▸ **Short problem A**:
Answer these questions from the passage on Linux MTD partitions, one line each:
(i) What is the MTD device name in the Beagle board example?
(ii) Where on the target system can the erase block size be found?
(iii) In what number base does /proc/mtd show partition sizes?
▸ **Short problem B**: Resume the passage on Linux MTD partitions from the point where it stops.

-- Begin Passage given --

Fortunately, you can override these default definitions without having to modify the kernel sources.

You first need to find the name of the MTD device to partition, as you may have multiple ones. Look at the
kernel log at boot time. In the Beagle board example, the MTD device name is omap2-nand.0:

omap2-nand driver initializing
ONFI flash detected
NAND device: Manufacturer ID: 0x2c, Chip ID: 0xba (Micron NAND 256MiB 1,8V 16-bit)
Creating 5 MTD partitions on "omap2-nand.0":
0x000000000000-0x000000080000 : "X-Loader"
0x000000080000-0x000000260000 : "U-Boot"
0x000000260000-0x000000280000 : "U-Boot Env"
0x000000280000-0x000000680000 : "Kernel"
0x000000680000-0x000010000000 : "File System"

Fortunately, you can define your own partitions without having to modify the kernel sources. The Linux kernel offers an mtdpartss boot parameter to define your own partition boundaries.

You can now add an mtdparts definition to the kernel command line (change it through the bootloader):

Example:

mtdparts=omap2-nand.0:128k(X-Loader)ro,256k(U-Boot)ro,128k(Environment),4m(Kernel)ro,32m(RootFS)ro,-(Data)

We have just defined 6 partitions in the omap2-nand.0 device:

  • First stage bootloader (128 KiB, read-only)
  • U-Boot (256 KiB, read-only)
  • U-Boot environment (128 KiB)
  • Kernel (4 MiB, read-only)
  • Root filesystem (16 MiB, read-only)
  • Data (remaining space)

Note that partition sizes must be a multiple of the erase block size. The erase block size can be found in /sys/class/mtd/mtdx/erasesize on the target system.

Now that partitions are defined, you can display the corresponding MTD devices by viewing /proc/mtd (the sizes are in hexadecimal):

dev:    size   erasesize  name
mtd0: 00020000 00020000 "X-Loader"
mtd1: 00040000 00020000 "U-Boot"
mtd2: 00020000 00020000 "Environment"
mtd3: 00400000 00020000 "Kernel"
mtd4: 02000000 00020000 "File System"

-- End Passage given --
-- Begin Information supplied --

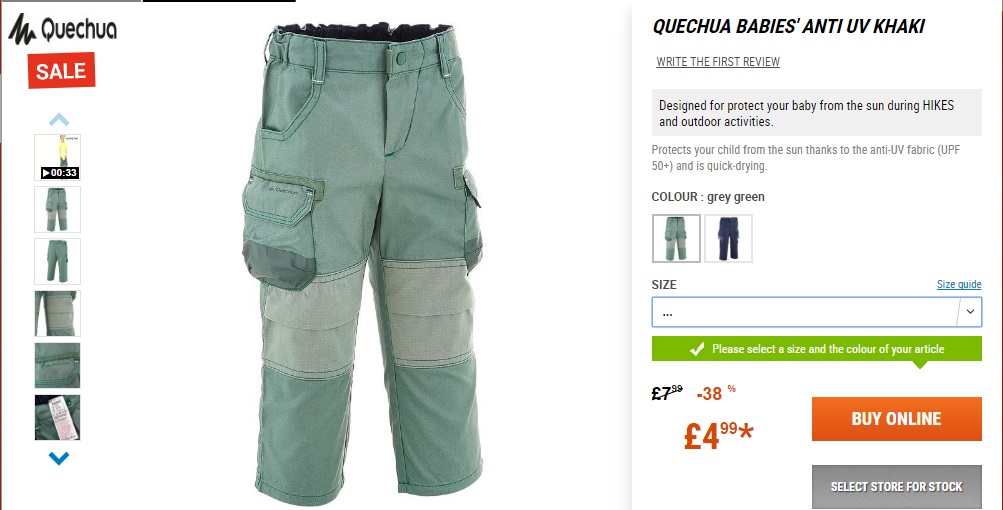Click the BUY ONLINE button
The width and height of the screenshot is (1003, 510).
coord(896,418)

-- End Information supplied --

▸ **Answer A**:
(i) omap2-nand.0
(ii) /sys/class/mtd/mtdx/erasesize
(iii) Hexadecimal

▸ **Answer B**:
mtd5: 0dbc0000 00020000 "Data"

Here, you can also see another difference with block devices. Device files names for block device partitions still refer to the complete device name (for example /dev/sda1 for the first partition of the device represented by /dev/sda). MTD partitions are shown as independent MTD devices, and for example mtd1 could either be the second partition of the first flash device, or the first partition of the second flash device. You cannot tell the difference from device names.

Back to our example, you can see that a separate flash partition is dedicated to storing the U-Boot environment variables. Did you know that you can update these variables from Linux, by flashing an image for this partition? At Bootlin, we have contributed a utility to create such an image.

Manipulating MTD devices

You can access MTD device number X through two types of interfaces. The first interface is a /dev/mtdX character device, managed by the mtdchar driver. In particular, this character device provides ioctl commands that are typically used by mtd-utils commands to manipulate and erase blocks in an MTD device.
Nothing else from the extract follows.